**GIVEN DATA**
********************
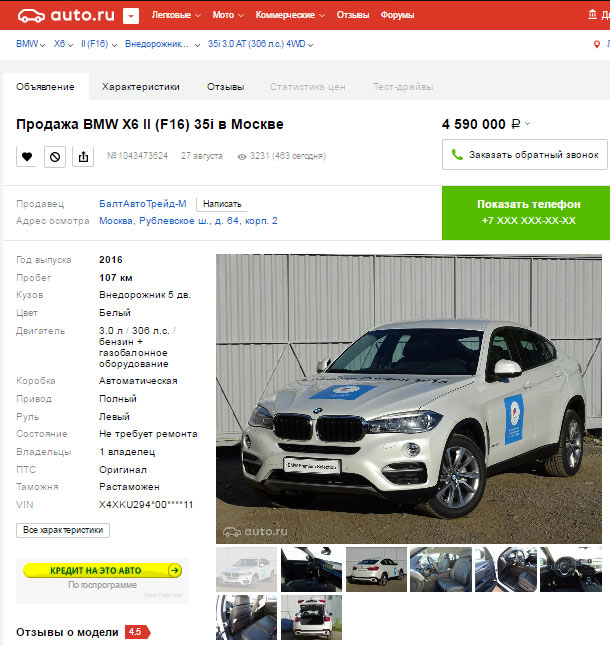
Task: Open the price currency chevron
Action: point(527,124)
********************
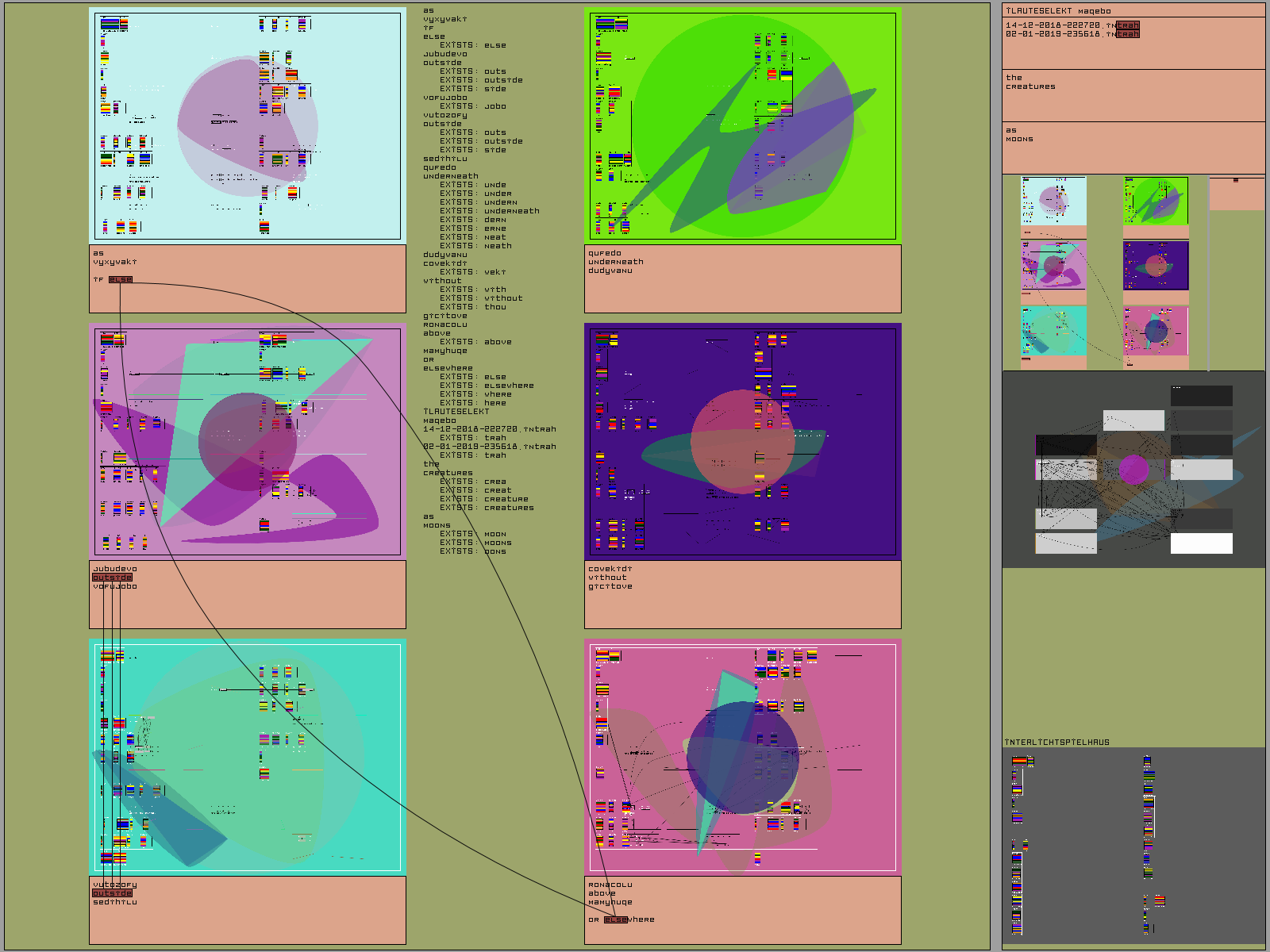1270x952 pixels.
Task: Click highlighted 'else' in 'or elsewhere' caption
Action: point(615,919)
********************
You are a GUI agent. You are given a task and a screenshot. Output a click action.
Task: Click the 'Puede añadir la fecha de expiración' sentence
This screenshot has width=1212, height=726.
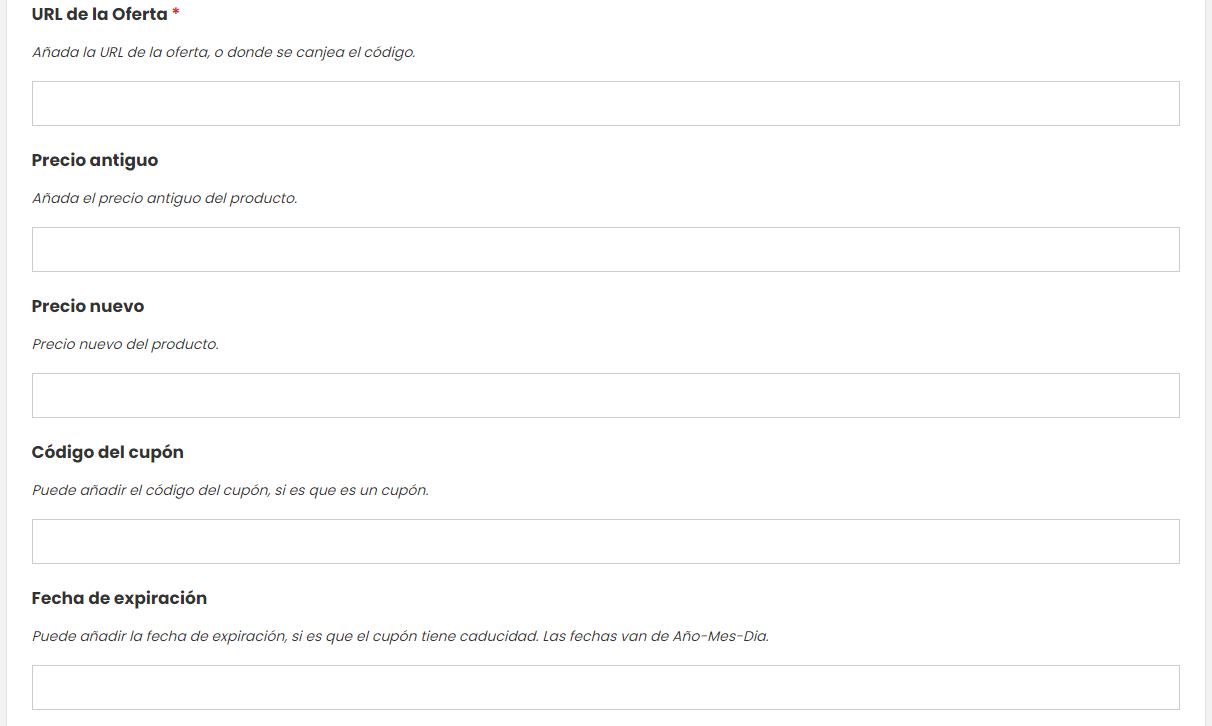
********************
**PROBLEM**
Pick out each line in the items above that contains the word "screenshot", and copy those lines.

**FINAL ANSWER**
You are a GUI agent. You are given a task and a screenshot. Output a click action.
This screenshot has width=1212, height=726.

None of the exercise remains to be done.